Now, (n-1)^k=n^k+Θ(n^{k-1}), so that the above becomes

cn^k+o(n^k) = cn^k+Θ(cn^{k-1})+o(n^k+Θ(n^{k-1})) + cn^k/2^k+o((n/2)^k)

Absorbing the lower order terms and subtracting the common cn^k, we arrive at

o(n^k) = cn^k/2^k

But this is false because the right hand side grows faster than the left. Therefore, U(n-1)+U(n/2) grows faster than U(n), which means that U(n) must grow faster than our assumed Θ(n^k). Since this is true for any k, U(n) must grow faster than any polynomial.

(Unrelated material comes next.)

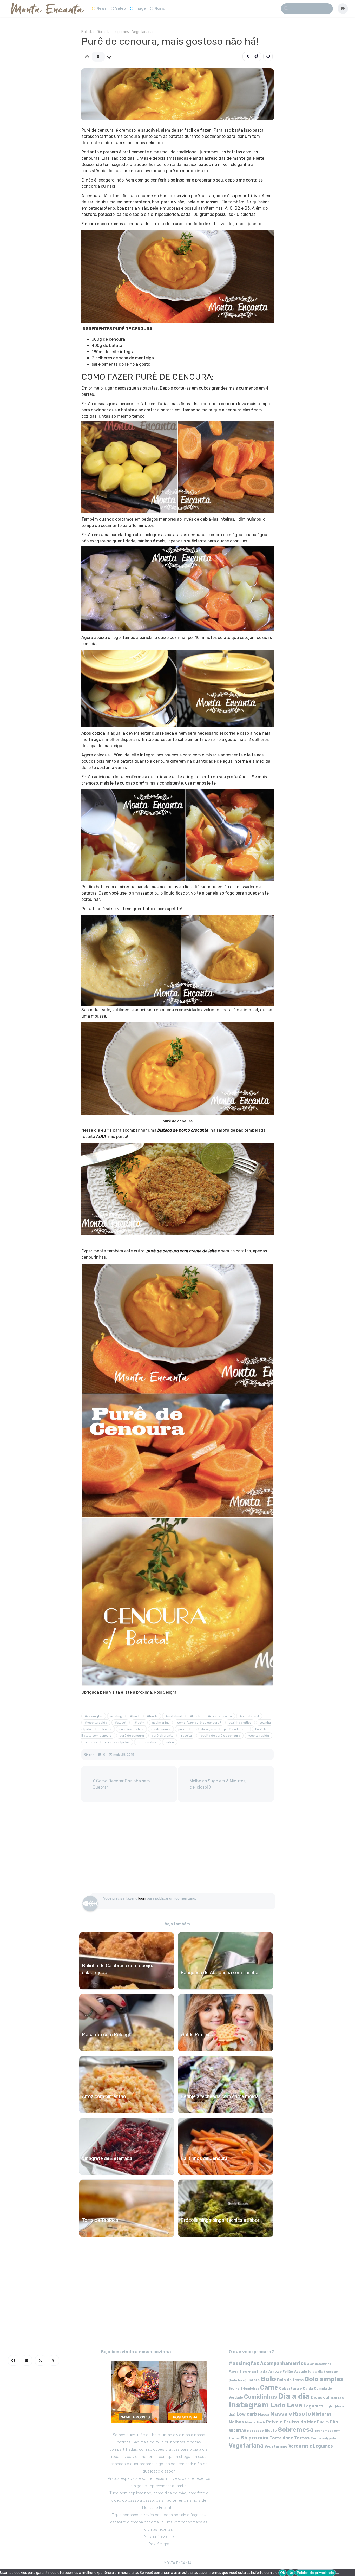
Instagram (249, 2404)
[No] (337, 2573)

A good example of something that grows faster than any polynomial is an exponential function. Consequently, let’s assume that U(n)∈Θ(c^n) for some c>1, so that U(n)=ac^n+o(c^n). This makes the equation ac^n+o(c^n) = ac^{n-1}+o(c^{n-1}) + ac^{n/2}+o(c^{n/2}) Rearranging and using some order of growth math, this becomes

c^n = o(c^n)

This is false (again) because the left hand side grows faster than the right. Therefore, U(n) grows faster than U(n-1)+U(n/2), which means that U(n) must grow slower than our assumed Θ(c^n). Since this is true for any c>1, U(n) must grow more slowly than any exponential.

This puts us into the realm of quasi-polynomials, where ln U(n)∈O(log^c n), and subexponentials, where ln U(n)∈O(n^ε). Either of these mean that we want to look at L(n):=ln U(n), where the previous paragraphs imply that L(n)∈ω(ln n)∩o(n). Taking the natural log of our equation, we have

ln U(n) = ln( U(n-1) + U(n/2) ) = ln U(n-1) + ln(1+ U(n/2)/U(n-1))

or

L(n) = L(n-1) + ln( 1 + e^{-L(n-1)+L(n/2)} ) = L(n-1) + e^{-(L(n-1)-L(n/2))} + Θ(e^{-2(L(n-1)-L(n/2))})

So everything comes down to: how fast does L(n-1)-L(n/2) grow? We know that L(n-1)-L(n/2)→∞, since otherwise L(n)∈Ω(n). And it’s likely that L(n)-L(n/2) will be just as useful, since L(n)-L(n-1)∈o(1) is much smaller than L(n-1)-L(n/2).

Unfortunately, this is as far as I’m able to take the problem. I don’t see a good way to control how fast L(n)-L(n/2) grows (and I’ve been staring at this for months). The only thing I can end with is to quote another answer: “a very strange recursion for a CS class”.